Samantha climbed on the bed beside Abby, pulled the box of photos across her knees, and opened it, while Mike rather awkwardly rolled thin pancakes around red caviar and sour cream, then served them to the two women with crystal glasses of the cognac mixture.

Within thirty minutes all awkwardness between the three of them was gone. After the first drink, Abby got very sloppy at saying that Maxie would like so and so. Instead, she was saying things like, “I remember that. We kept the lawn mower in that old shed. Did Cal ever tear that thing down?”

Mike teased Samantha mercilessly about pictures of her when she was a child, laughing at one where she was obviously furious and hadn’t wanted her picture taken. Abby defended Samantha, saying she had been the sweetest baby alive.

Refilling Abby’s glass, Mike said in the most mournful tones imaginable that, for all he knew, Samantha was still the sweetest baby alive.

“Michael!” Sam snapped.

But Abby took Samantha’s side. “You mean, a big, strapping hunk like you hasn’t persuaded this dear little thing to go to bed with you yet?”

The words, as well as the sentiment, were so very funny coming out of the mouth of an eighty-four-year-old woman that Sam and Mike laughed uproariously.

“Why does every generation think it’s invented sex?” Abby asked in mock exasperation.

“Why don’t you tell us about sex in your generation?” Mike said encouragingly. “At least, that way, I’d be able to experience somebody’s fantasies.”

“You’ll get no lessons from me, Michael Taggert. You’ll have to find out on your own.”

The evening got more funny when Samantha showed pictures of herself, as promised, nude on a rug. Both Abby and Sam giggled at Mike’s heartfelt groans at Sam’s “pinup” pictures.

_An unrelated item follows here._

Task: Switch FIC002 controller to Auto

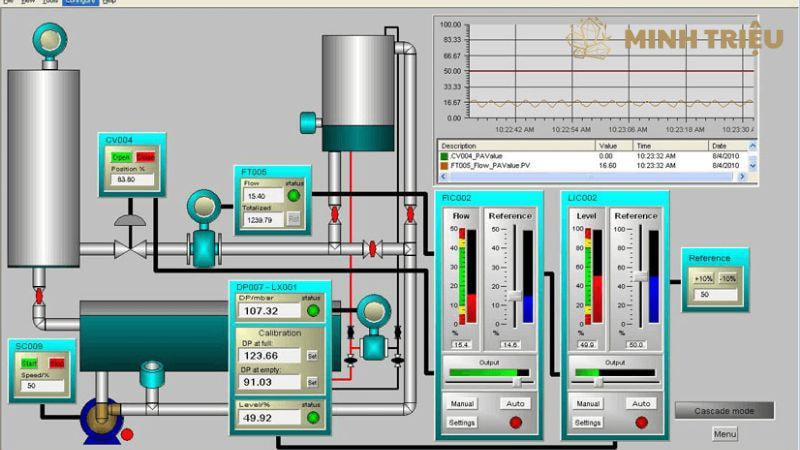Action: pyautogui.click(x=515, y=403)
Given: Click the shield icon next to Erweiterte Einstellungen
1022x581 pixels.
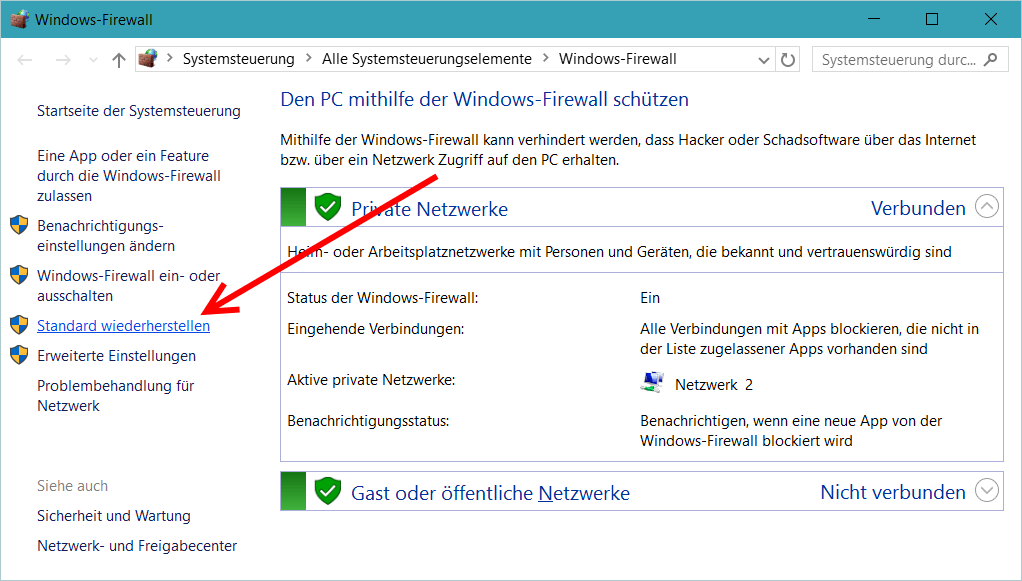Looking at the screenshot, I should [x=19, y=355].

When Raine entered the room, Samantha knew that the party was over and so did Abby. For a long moment, they clung to each other, Samantha’s strong, healthy young body holding the frail, weakening body of her grandmother.

“Don’t come back,” Abby whispered. “I’m not sure it’s safe.”

Pulling away from her, Samantha acted as though she hadn’t heard her. “I’d love to return. Thank you so much for the invitation. Are you ready, Michael?” She left the room without looking back, not seeing Mike kiss Abby’s cheek, then slip a piece of paper with his phone number and the private numbers of some of his family members on it into Abby’s hand before leaving the room.

On the drive back to the East Side and Mike’s town house, Samantha was quiet.

“Enjoy yourself?” Mike asked.

“Mmmmm,” was all she answered.

“Are you okay?”

“Certainly. I couldn’t be better. It was great spending the evening with my grandmother. I’m just a little tired, that’s all. I think I’ll go to bed early tonight.”

Mike didn’t say any more on the ride home and at the house, she went inside while he stayed outside talking to Raine. When he entered the house, Samantha was nowhere to be seen so he assumed she’d gone to bed. For himself, he was a little too wound up to go to sleep, so he fixed himself a sandwich and a beer, took it into the library, and turned on the TV.

Samantha walked in so quietly that he didn’t know she was near him until he looked up and saw her standing there, wrapped in his bathrobe, her face shiny clean, looking about twelve years old. He could see that she had something she wanted to say to him. Instantly he turned off the television and looked up at her.

Tentatively, Samantha sat on the edge of the couch a few feet from him.

“Mike,” she said hesitantly, looking down at her hands in her lap. “I want to ask you something.”